Reading the case again I was struck by how different the world of human rights litigation looked from the perspective of 1981. In 1981 Slade LJ was concerned that an English court could not know if pursuing litigation to oppose the death penalty for adultery in a state governed by Islamic law would advance human rights because the judge would know too little of local conditions. After 14 years of the Human Rights Act and assessments of the practices of courts in other territories for numerous reasons this concern looks weirdly parochial. Any English judge today would feel competent to assess that being stoned to death for adultery abuses one’s human rights. The second question is whether litigation to challenge the local practice will achieve anything. But if the issue is whether litigation may be futile then the test being applied is ‘risk of not achieving a benefit’ and if we start applying that to research, religion or amateur sport (especially amateur sport) where will we be?

By definition human rights abuses occur when states allow laws to persist or create new laws which authorise the abuse of human rights – the performance of the death penalty, the use of torture to extract information in a state of emergency, the continued use of plenary guardianship and isolated social care institutions to legally deprive disabled people of their liberty and legal and political status… Strategic litigation is a valuable tool in the arsenal for human rights activists. But strategic litigation is also a practice carried out by big companies wanting to challenge legislation which affects their commercial interests and by campaign groups wanting to promote idiosyncratic personal ends. In the first case it is not clear that the litigation should be exempt from tax and in the second example it is not clear that taking it will benefit the public. So what makes the Human Dignity Trust different?

The answer must lie in the second half of the statutory provision which tells us that it is a charitable purpose to advance human rights. It goes on to state that it is a charitable purpose to promote conflict resolution, reconciliation and religious and racial harmony or equality and diversity. Human rights belong with a group of charitable purposes which make society more harmonious and less divisive.
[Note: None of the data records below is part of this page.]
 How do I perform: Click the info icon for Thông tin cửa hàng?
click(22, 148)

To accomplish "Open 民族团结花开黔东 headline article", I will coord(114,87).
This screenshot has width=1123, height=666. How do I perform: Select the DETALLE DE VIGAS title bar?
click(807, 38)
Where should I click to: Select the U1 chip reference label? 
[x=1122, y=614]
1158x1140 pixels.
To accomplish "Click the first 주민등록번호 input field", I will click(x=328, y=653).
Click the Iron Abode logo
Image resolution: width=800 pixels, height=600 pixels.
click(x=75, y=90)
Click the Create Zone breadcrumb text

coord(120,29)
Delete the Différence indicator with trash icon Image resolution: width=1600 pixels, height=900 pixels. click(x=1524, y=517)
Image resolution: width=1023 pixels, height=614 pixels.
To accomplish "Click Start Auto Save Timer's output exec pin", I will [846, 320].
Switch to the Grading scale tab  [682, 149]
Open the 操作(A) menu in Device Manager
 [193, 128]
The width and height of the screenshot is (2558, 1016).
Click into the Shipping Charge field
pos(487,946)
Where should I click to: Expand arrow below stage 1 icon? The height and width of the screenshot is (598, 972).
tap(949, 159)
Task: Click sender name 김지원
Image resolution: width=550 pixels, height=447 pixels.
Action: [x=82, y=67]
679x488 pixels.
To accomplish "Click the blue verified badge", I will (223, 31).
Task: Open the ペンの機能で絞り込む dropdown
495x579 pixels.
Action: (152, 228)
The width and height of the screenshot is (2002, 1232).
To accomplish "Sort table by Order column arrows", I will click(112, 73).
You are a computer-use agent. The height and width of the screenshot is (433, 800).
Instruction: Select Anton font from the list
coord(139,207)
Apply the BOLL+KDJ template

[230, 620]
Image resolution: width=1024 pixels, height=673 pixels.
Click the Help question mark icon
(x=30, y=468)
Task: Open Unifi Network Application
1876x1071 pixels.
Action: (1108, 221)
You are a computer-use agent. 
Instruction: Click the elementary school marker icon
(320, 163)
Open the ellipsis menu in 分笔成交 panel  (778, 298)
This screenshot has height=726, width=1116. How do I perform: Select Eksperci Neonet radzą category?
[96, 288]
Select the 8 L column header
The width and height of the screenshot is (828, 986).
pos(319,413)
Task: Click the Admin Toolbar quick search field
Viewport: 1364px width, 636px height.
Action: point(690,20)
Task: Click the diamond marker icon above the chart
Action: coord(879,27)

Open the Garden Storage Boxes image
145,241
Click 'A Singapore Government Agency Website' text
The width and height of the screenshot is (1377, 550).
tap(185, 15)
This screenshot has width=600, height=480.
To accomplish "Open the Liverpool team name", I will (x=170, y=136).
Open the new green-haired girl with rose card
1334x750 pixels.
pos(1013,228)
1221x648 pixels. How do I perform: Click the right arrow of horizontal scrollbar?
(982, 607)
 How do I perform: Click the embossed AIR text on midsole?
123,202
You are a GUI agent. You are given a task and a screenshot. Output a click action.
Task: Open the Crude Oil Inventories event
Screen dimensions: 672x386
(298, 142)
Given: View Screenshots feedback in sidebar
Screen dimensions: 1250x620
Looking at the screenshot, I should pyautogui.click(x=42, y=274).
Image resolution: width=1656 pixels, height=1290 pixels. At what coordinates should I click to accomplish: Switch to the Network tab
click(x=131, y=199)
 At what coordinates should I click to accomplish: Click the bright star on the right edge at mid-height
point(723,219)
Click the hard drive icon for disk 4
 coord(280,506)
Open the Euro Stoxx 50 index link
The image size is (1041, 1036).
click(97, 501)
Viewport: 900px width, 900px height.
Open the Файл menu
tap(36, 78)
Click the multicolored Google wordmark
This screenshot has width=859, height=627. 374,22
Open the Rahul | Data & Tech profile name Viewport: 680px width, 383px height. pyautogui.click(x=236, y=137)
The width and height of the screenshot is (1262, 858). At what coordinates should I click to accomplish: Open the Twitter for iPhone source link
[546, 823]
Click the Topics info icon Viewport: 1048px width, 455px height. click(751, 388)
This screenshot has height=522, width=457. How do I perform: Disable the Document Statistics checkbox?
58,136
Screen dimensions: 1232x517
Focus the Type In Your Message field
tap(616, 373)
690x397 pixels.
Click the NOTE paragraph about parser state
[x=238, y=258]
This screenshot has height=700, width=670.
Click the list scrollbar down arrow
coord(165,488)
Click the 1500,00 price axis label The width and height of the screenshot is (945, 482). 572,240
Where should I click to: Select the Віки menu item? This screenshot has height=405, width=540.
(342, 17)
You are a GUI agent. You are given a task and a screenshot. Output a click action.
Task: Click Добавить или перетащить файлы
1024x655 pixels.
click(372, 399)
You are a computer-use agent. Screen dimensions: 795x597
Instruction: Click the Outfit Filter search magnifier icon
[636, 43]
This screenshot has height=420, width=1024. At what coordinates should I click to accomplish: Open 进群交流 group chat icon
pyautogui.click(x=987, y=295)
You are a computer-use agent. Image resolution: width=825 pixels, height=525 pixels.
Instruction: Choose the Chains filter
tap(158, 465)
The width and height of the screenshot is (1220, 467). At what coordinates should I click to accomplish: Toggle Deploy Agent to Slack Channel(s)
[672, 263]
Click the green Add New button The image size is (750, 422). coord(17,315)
The main thrust of McGovern v Attorney-General was correct. It would be dangerous to establish a precedent that campaigning to change the law alone is charitable. At the same time advancing human rights means advancing legal change. And Parliament has confirmed twice in the last decade that advancing human rights is a charitable purpose.

The distinction is that human rights belong to all of us. They are general and not particular. Organisations, like the Human Dignity Trust do not seek to divide society by promoting specific personal or commercial interests. They want to lawfully promote the rights of all people to enjoy sexual freedom.

This is a distinction which the Charities Commission can observe and can enforce and in this respect the judgment in McGovern has clearly been superceded both by statute and by changing public attitudes. The Charities Commission is quite capable of asking whether the litigation a charity wishes to pursue will genuinely bring about an advance in the human rights of those affected. And to know whether pursuing this litigation is likely to benefit the public the Charities Commission can consider the size of the sector of the public whose rights are being promoted, the likely impact on others of success and the impact of the human rights affected.

There will, inevitably, be problematic test cases at the margins if the Human Dignity Trust succeed. Most will concern domestic campaign groups which want to redefine their goals as relating to the promotion of human rights. And perhaps more of these groups should be given charitable status than enjoy it currently.